The students who were or are involved in the project are: Kathryn Bezbatchenko '15, Katherine Delaney '14, Salvador Forte '11, Alexa Hill '14, Katrina Kiesow '14, Rachel Langenbacher '12, Colleen Lukas '11, Megan Musa '15, Gabriella Mylod '14, Troy Robinson '15, Tessa Sullivan '14 and Yuhan Xun '13.
"Having students work with me helps them get started with research early in their careers as scientists," remarks Bowyer, who strives to get students involved in research after their first year. "It also gets young students excited about science; it gets them involved early in their decision making process. It's amazing to see what students can achieve in just a few years."

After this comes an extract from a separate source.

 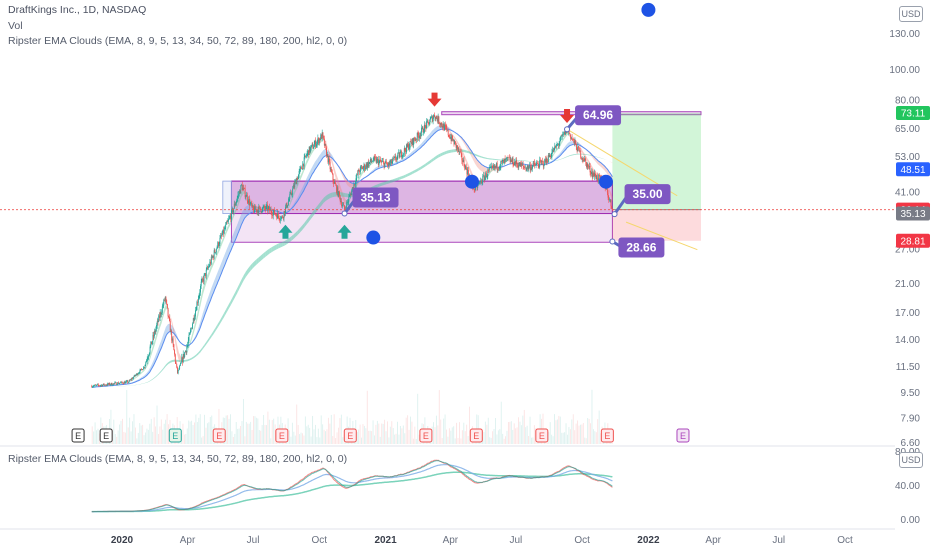 I want to click on callout-35-13: 35.13, so click(x=370, y=202).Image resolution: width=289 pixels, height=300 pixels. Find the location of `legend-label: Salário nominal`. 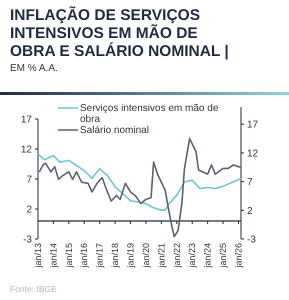

legend-label: Salário nominal is located at coordinates (114, 130).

The participating students have been involved in nearly every aspect of the project. During the project, the students used microscopy and computer imaging to measure rates of reactions happening on metal surfaces. They would then do the calculations and analyses necessary to interpret the images.
Bezbatchenko, who is one of the students currently involved in the project, says that getting extra time in the labs during the summer really helped to boost her overall knowledge base and experience.
"I gained a lot of confidence over the summer," Bezbatchenko says. "Not only did it help me with the chemistry and biology labs, but also helped me to ask better questions in class."
Over the course of the project, 14 students were co-authors of research papers, including several who were involved before the grant was awarded. The research project also resulted in three published scholarly articles, with a fourth still in the works. All of the students also had the chance to make a presentation at a national meeting or conference. The published articles are:
Bowyer says that following graduation, many of the participating student researchers have gone on to follow a variety of paths, including graduate school, medical school, nursing, dental school, industry professions, and wine-making.
As he prepares for graduation, Robinson says that participating in the project has helped to advance his overall academic experience and provide an excellent foundation of skills.
"By conducting research over the summer, I was really able to see the kind of efforts that go into this kind of work," Robinson says. "This has been a very important experience for me at the Colleges."